--- Exercise objective ---
From the first line to the last, print the data exactly as written.

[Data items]
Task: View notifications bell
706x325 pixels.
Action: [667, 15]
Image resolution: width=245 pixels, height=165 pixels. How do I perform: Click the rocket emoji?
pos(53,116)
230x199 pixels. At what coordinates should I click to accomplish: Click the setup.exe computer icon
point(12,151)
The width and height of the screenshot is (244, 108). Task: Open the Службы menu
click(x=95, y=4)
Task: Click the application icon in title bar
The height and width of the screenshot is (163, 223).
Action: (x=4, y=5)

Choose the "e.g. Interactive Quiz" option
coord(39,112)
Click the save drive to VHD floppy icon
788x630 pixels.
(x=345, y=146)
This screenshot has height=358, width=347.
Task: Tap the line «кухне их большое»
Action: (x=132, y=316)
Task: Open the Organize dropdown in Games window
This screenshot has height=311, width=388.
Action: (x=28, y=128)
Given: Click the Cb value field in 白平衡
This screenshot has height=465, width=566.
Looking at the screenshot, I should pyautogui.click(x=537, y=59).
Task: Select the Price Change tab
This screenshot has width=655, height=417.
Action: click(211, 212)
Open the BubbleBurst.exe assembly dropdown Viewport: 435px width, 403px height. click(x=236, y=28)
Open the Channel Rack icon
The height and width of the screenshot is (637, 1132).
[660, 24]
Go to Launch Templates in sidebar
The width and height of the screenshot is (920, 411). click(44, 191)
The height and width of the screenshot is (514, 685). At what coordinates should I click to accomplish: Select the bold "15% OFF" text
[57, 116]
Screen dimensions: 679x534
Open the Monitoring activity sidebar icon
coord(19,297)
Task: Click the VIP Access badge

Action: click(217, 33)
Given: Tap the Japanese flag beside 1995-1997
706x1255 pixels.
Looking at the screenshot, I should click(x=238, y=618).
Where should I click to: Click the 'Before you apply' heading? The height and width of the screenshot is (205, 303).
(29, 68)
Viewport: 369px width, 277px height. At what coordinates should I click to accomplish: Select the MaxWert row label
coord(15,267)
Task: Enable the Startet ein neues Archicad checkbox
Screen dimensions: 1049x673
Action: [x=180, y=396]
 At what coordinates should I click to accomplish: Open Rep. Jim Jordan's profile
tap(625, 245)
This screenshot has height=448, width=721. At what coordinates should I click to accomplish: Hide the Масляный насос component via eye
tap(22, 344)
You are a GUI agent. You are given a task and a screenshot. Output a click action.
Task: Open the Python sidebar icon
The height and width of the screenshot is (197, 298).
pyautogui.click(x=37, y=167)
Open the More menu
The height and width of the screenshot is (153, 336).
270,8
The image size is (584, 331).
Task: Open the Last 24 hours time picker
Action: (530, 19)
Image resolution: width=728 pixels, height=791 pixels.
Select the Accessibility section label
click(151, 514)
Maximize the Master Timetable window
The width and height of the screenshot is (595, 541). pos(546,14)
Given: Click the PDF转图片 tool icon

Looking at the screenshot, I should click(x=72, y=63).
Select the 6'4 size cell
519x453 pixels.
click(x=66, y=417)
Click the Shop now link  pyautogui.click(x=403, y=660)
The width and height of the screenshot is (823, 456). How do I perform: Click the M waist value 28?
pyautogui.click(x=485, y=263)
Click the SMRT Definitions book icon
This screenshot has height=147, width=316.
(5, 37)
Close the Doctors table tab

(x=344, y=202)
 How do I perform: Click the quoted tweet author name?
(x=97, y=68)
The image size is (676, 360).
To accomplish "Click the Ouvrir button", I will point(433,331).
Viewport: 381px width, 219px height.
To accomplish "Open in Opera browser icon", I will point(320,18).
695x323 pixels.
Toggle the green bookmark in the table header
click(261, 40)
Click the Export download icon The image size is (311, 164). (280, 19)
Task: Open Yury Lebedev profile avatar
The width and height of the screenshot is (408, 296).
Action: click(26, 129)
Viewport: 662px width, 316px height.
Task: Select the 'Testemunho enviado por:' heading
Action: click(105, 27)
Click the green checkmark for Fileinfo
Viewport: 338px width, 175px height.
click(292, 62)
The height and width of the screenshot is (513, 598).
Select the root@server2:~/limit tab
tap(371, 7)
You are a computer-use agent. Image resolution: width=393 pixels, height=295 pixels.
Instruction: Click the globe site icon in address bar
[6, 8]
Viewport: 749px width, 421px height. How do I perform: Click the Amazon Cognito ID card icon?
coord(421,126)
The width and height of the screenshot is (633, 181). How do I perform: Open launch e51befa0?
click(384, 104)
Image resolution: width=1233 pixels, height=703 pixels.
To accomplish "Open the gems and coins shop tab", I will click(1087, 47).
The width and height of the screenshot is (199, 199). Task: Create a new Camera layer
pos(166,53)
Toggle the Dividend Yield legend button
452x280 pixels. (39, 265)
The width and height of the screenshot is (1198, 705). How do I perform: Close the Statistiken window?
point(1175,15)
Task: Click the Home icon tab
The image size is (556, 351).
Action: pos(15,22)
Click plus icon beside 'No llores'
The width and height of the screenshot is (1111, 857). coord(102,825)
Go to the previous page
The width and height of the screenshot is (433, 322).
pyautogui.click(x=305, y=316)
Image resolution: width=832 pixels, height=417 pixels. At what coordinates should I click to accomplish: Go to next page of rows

--- Reply ---
Task: View notifications bell
706x325 pixels.
Action: [667, 15]
Image resolution: width=245 pixels, height=165 pixels. How do I perform: Click the rocket emoji?
pos(53,116)
230x199 pixels. At what coordinates should I click to accomplish: Click the setup.exe computer icon
point(12,151)
The width and height of the screenshot is (244, 108). Task: Open the Службы menu
click(x=95, y=4)
Task: Click the application icon in title bar
The height and width of the screenshot is (163, 223).
Action: (x=4, y=5)

Choose the "e.g. Interactive Quiz" option
coord(39,112)
Click the save drive to VHD floppy icon
788x630 pixels.
(x=345, y=146)
This screenshot has height=358, width=347.
Task: Tap the line «кухне их большое»
Action: (x=132, y=316)
Task: Open the Organize dropdown in Games window
This screenshot has height=311, width=388.
Action: (x=28, y=128)
Given: Click the Cb value field in 白平衡
This screenshot has height=465, width=566.
Looking at the screenshot, I should pyautogui.click(x=537, y=59).
Task: Select the Price Change tab
This screenshot has width=655, height=417.
Action: click(211, 212)
Open the BubbleBurst.exe assembly dropdown Viewport: 435px width, 403px height. click(x=236, y=28)
Open the Channel Rack icon
The height and width of the screenshot is (637, 1132).
[660, 24]
Go to Launch Templates in sidebar
The width and height of the screenshot is (920, 411). click(44, 191)
The height and width of the screenshot is (514, 685). At what coordinates should I click to accomplish: Select the bold "15% OFF" text
[57, 116]
Screen dimensions: 679x534
Open the Monitoring activity sidebar icon
coord(19,297)
Task: Click the VIP Access badge

Action: click(217, 33)
Given: Tap the Japanese flag beside 1995-1997
706x1255 pixels.
Looking at the screenshot, I should click(x=238, y=618).
Where should I click to: Click the 'Before you apply' heading? The height and width of the screenshot is (205, 303).
(29, 68)
Viewport: 369px width, 277px height. At what coordinates should I click to accomplish: Select the MaxWert row label
coord(15,267)
Task: Enable the Startet ein neues Archicad checkbox
Screen dimensions: 1049x673
Action: [x=180, y=396]
 At what coordinates should I click to accomplish: Open Rep. Jim Jordan's profile
tap(625, 245)
This screenshot has height=448, width=721. At what coordinates should I click to accomplish: Hide the Масляный насос component via eye
tap(22, 344)
You are a GUI agent. You are given a task and a screenshot. Output a click action.
Task: Open the Python sidebar icon
The height and width of the screenshot is (197, 298).
pyautogui.click(x=37, y=167)
Open the More menu
The height and width of the screenshot is (153, 336).
270,8
The image size is (584, 331).
Task: Open the Last 24 hours time picker
Action: (530, 19)
Image resolution: width=728 pixels, height=791 pixels.
Select the Accessibility section label
click(151, 514)
Maximize the Master Timetable window
The width and height of the screenshot is (595, 541). pos(546,14)
Given: Click the PDF转图片 tool icon

Looking at the screenshot, I should click(x=72, y=63).
Select the 6'4 size cell
519x453 pixels.
click(x=66, y=417)
Click the Shop now link  pyautogui.click(x=403, y=660)
The width and height of the screenshot is (823, 456). How do I perform: Click the M waist value 28?
pyautogui.click(x=485, y=263)
Click the SMRT Definitions book icon
This screenshot has height=147, width=316.
(5, 37)
Close the Doctors table tab

(x=344, y=202)
 How do I perform: Click the quoted tweet author name?
(x=97, y=68)
The image size is (676, 360).
To accomplish "Click the Ouvrir button", I will point(433,331).
Viewport: 381px width, 219px height.
To accomplish "Open in Opera browser icon", I will point(320,18).
695x323 pixels.
Toggle the green bookmark in the table header
click(261, 40)
Click the Export download icon The image size is (311, 164). (280, 19)
Task: Open Yury Lebedev profile avatar
The width and height of the screenshot is (408, 296).
Action: click(26, 129)
Viewport: 662px width, 316px height.
Task: Select the 'Testemunho enviado por:' heading
Action: click(105, 27)
Click the green checkmark for Fileinfo
Viewport: 338px width, 175px height.
click(292, 62)
The height and width of the screenshot is (513, 598).
Select the root@server2:~/limit tab
tap(371, 7)
You are a computer-use agent. Image resolution: width=393 pixels, height=295 pixels.
Instruction: Click the globe site icon in address bar
[6, 8]
Viewport: 749px width, 421px height. How do I perform: Click the Amazon Cognito ID card icon?
coord(421,126)
The width and height of the screenshot is (633, 181). How do I perform: Open launch e51befa0?
click(384, 104)
Image resolution: width=1233 pixels, height=703 pixels.
To accomplish "Open the gems and coins shop tab", I will click(1087, 47).
The width and height of the screenshot is (199, 199). Task: Create a new Camera layer
pos(166,53)
Toggle the Dividend Yield legend button
452x280 pixels. (39, 265)
The width and height of the screenshot is (1198, 705). How do I perform: Close the Statistiken window?
point(1175,15)
Task: Click the Home icon tab
The image size is (556, 351).
Action: pos(15,22)
Click plus icon beside 'No llores'
The width and height of the screenshot is (1111, 857). coord(102,825)
Go to the previous page
The width and height of the screenshot is (433, 322).
pyautogui.click(x=305, y=316)
Image resolution: width=832 pixels, height=417 pixels. At what coordinates should I click to accomplish: Go to next page of rows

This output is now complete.